There is an early show and a late show on 6/24/70. It seems absolutely crazy but the ticket time for the late show in 12:00!!! When the band comes out for the electric set they open with a blistering versions of Not Fade Away>Easy Wind as we get the first segue of the set. This is must hear Grateful Dead as the band is totally rocking on Not Fade. You even get an incredible call and response section where Garcia is going toe to toe with the entire band. The segue into this uptempo Easy Wind is absolutely amazing. After a version of Me and My Uncle. Garcia lets the crowd know that we have technical preparation as Mickey has to get his gongs together and we are going to play DarkStar! The audience tapes allows us to really feel the magic in the Cap that night and what an east crowd was like at a Dead Show. Phil’s bass intro is greeted with approving howls from the crowd. And as Garcia enters the fray 40 seconds in your hear more ecstatic cries. The band is playing at such an incredible level and the mix is perfect despite the audience recording. The guitar run that begins to materialize at 2:30 stretches longer and longer as liquid Garcia pours on the crowd for a full two minutes. What comes next is another example of the full band showing all its restraint and laying down tasteful music as the liquid flows again at 5:30 leading into the first verse at 6:30. The distinctive popping sound that the crowd reacts to during the verse is….. fucking Pig shooting blanks with his gun?

At 8:45 you get our first “Oh my god” from a fan completely lost in the breakdownsection.

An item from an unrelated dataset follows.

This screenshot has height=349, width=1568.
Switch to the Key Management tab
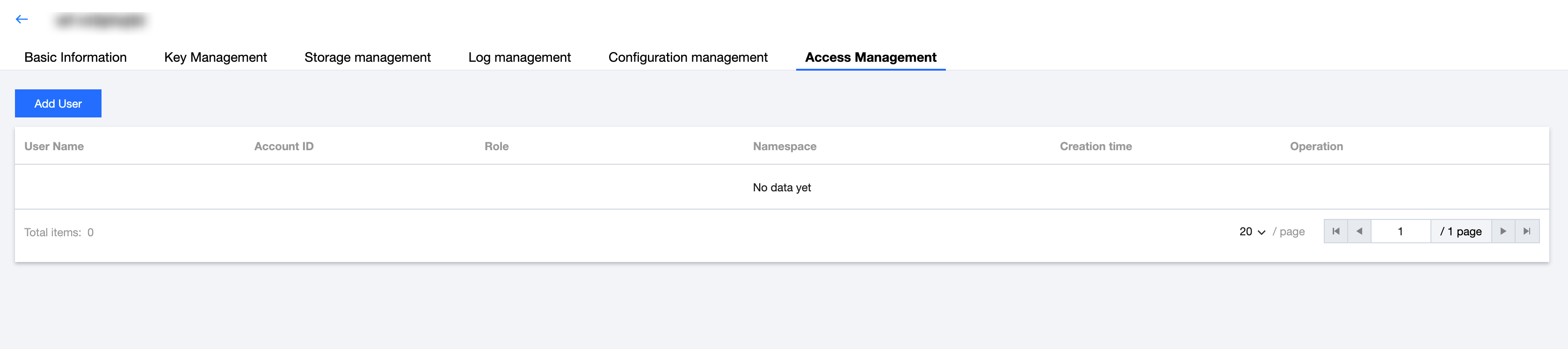click(216, 57)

Where it comes from and why tonight it happens but the band segues into Attics of my life perfectly… like it always has been there. Even though the song has only been performed twice before the crowd claps with excitement as it begins like on old friend has arrived. As the Attics ends and the reality hits that DarkStar is back Garcia picks up steam and the next 6:00 minutes becomes a total rock and roll ecstatic journey. Intense guitar runs one after another fly from the stage. As each passage ends and a new one begins the energy in the crowd begins to mount. The feeling groovy section of the song is greeted with howls of excitement as the part of the song is extended until the 5:30 mark when Garcia’s repetitive guitar riffs set the band off towards another perfect peak as somehow the band segues perfectly in the second version of ‘Sugar Mag’. All we get tonight out of this is a working of the melody and two versions of the first verse and the bridge before we wind up back into a little bit of DarkStar reprise and the second verse.

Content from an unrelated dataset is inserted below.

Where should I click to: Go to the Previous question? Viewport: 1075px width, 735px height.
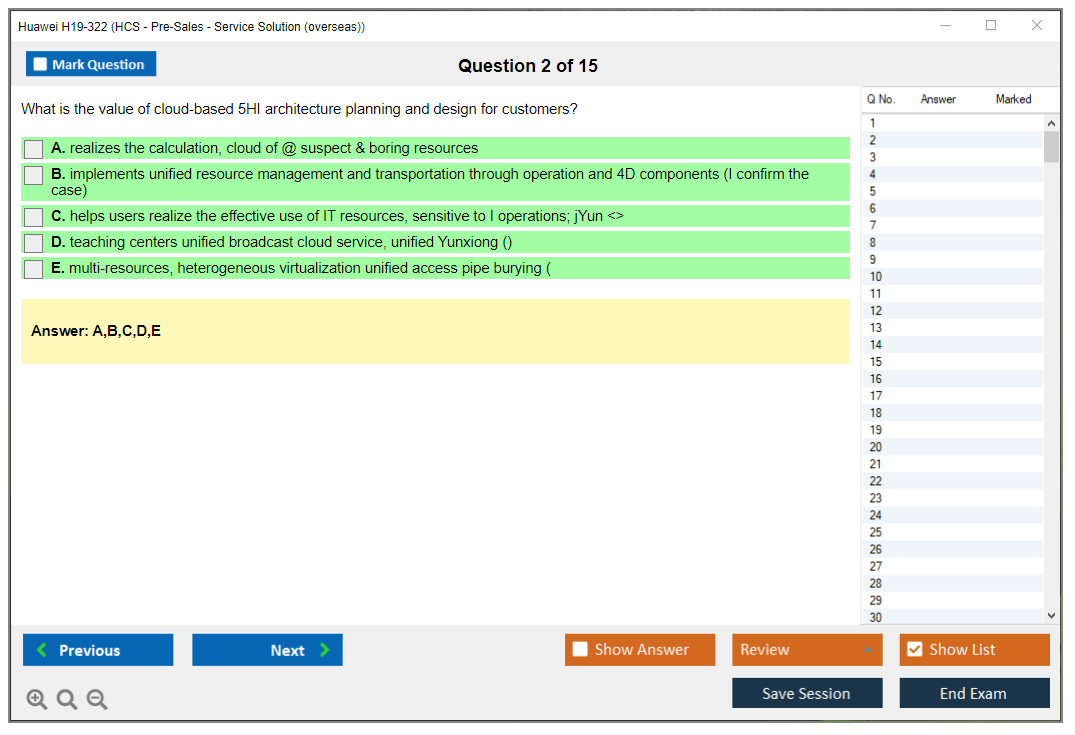[98, 650]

The crowd’s reaction as the DarkStar begins to dissolve is beyond description as these fans of the Live Dead album know what’s coming next!! Their favorite Grateful Dead rock anthem… St. Stephen. I just love hearing the fans clapping along to Stephen. As the band enters the psychedelic bridge of the song the crowd is hanging on each word waiting for the blast off back into the verse. The fans are at a fever pitch and at 3:55 on St. Stephen you hear the recording evidence of a poor fans mind being blown (thanks Dan). The pure raw power of this St. Stephen is a thing of absolute beauty and you get a major fuckin tension and release segment from 4:30 that finally releases a minute later to the approval of the crowd.

The days of The Eleven are gone. Instead the perfect segue into a China>Ryder that has the crowd clapping and totally feeling it. On this night you know the Grateful Dead are going to deliver a killer China>Ryder. The encore of Uncle John’s Band is the perfect encore for the night and the fans seems to agree as the whole band seems to be so completely energized for this version at almost 5:00 in the morning.

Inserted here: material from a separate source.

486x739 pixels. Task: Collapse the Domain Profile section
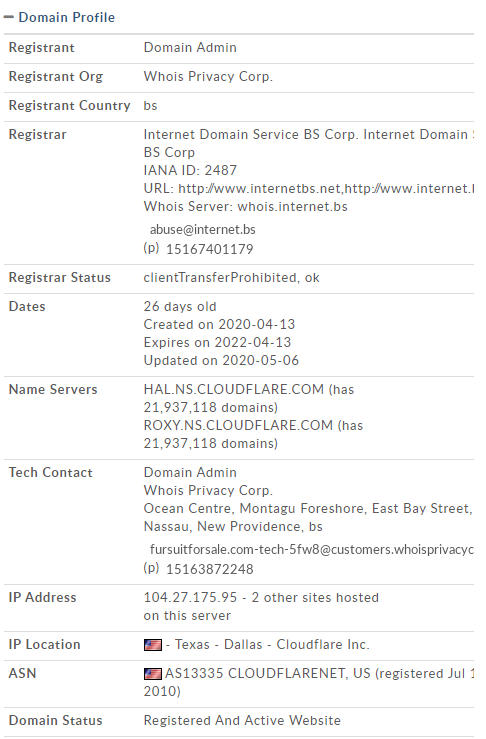[8, 17]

Getting the chance to hear the crowd react listening to the exit music really brings you inside the room. It’s almost dawn shouldn’t everyone be leaving? The crowds persistence is rewarded as coming back on stage is Garcia with members of NRPS for an absolute killer version of Swing Low Sweet Chariot. It is a giant sing along with Garcia laying down absolutely hauntingly beautiful vocals and female member of the crowd providing interesting harmonies as well.What a magical night of the Grateful Dead.